§ DATA PROVIDED
↓
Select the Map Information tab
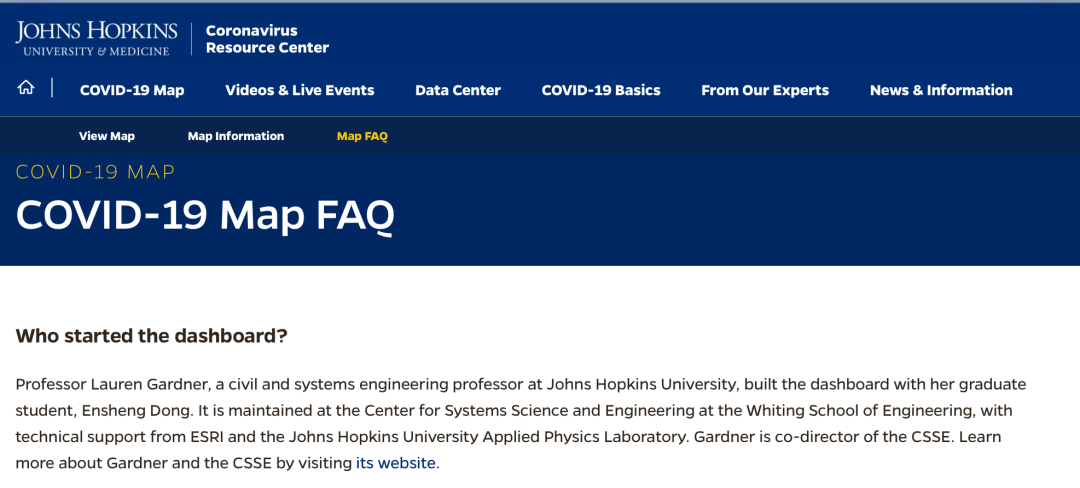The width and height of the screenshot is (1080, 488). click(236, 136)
↑
↓
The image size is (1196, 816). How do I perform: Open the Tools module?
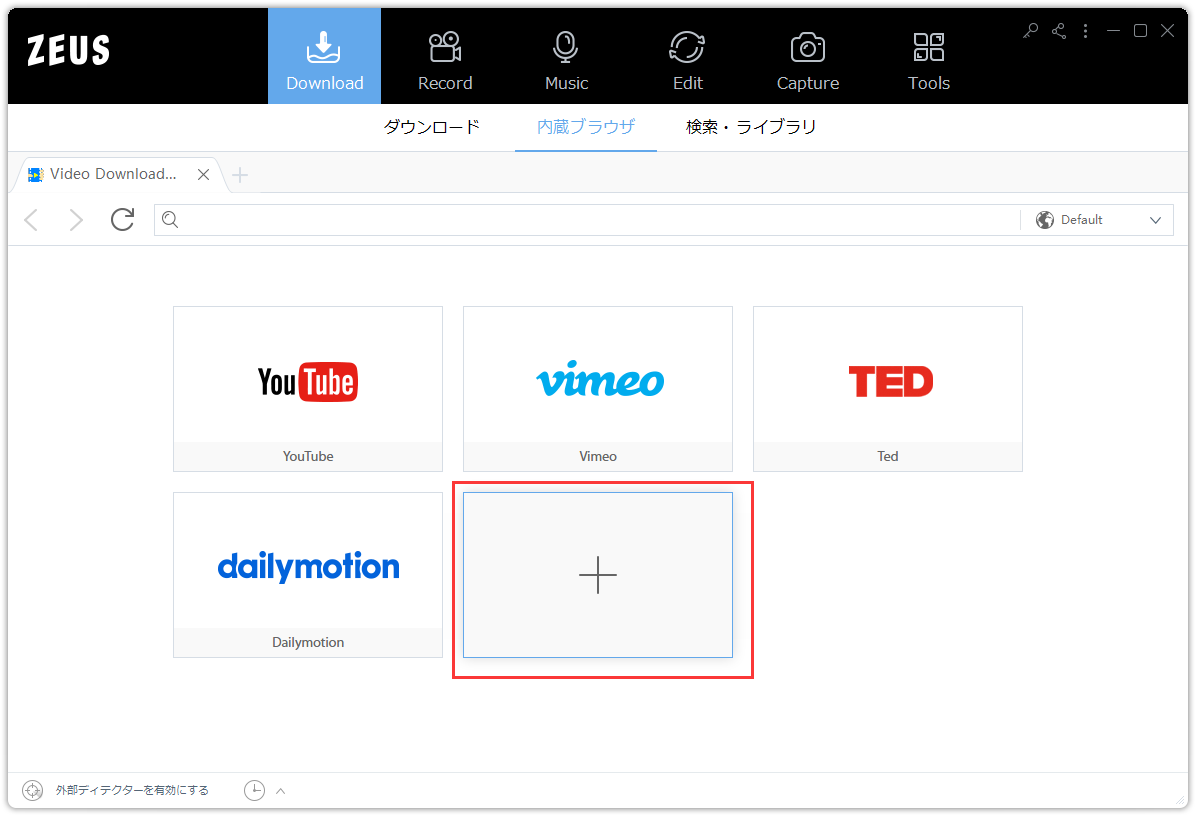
↑
↓
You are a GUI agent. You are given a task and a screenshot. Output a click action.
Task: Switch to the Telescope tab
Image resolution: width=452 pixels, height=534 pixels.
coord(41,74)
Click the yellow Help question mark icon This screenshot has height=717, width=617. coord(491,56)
↑
Print, from the entries above, the line with "Task: Switch to the Telescope tab", the line with "Click the yellow" and all lines between them, exactly and with nothing else.

§ RESULT
Task: Switch to the Telescope tab
Image resolution: width=452 pixels, height=534 pixels.
coord(41,74)
Click the yellow Help question mark icon This screenshot has height=717, width=617. coord(491,56)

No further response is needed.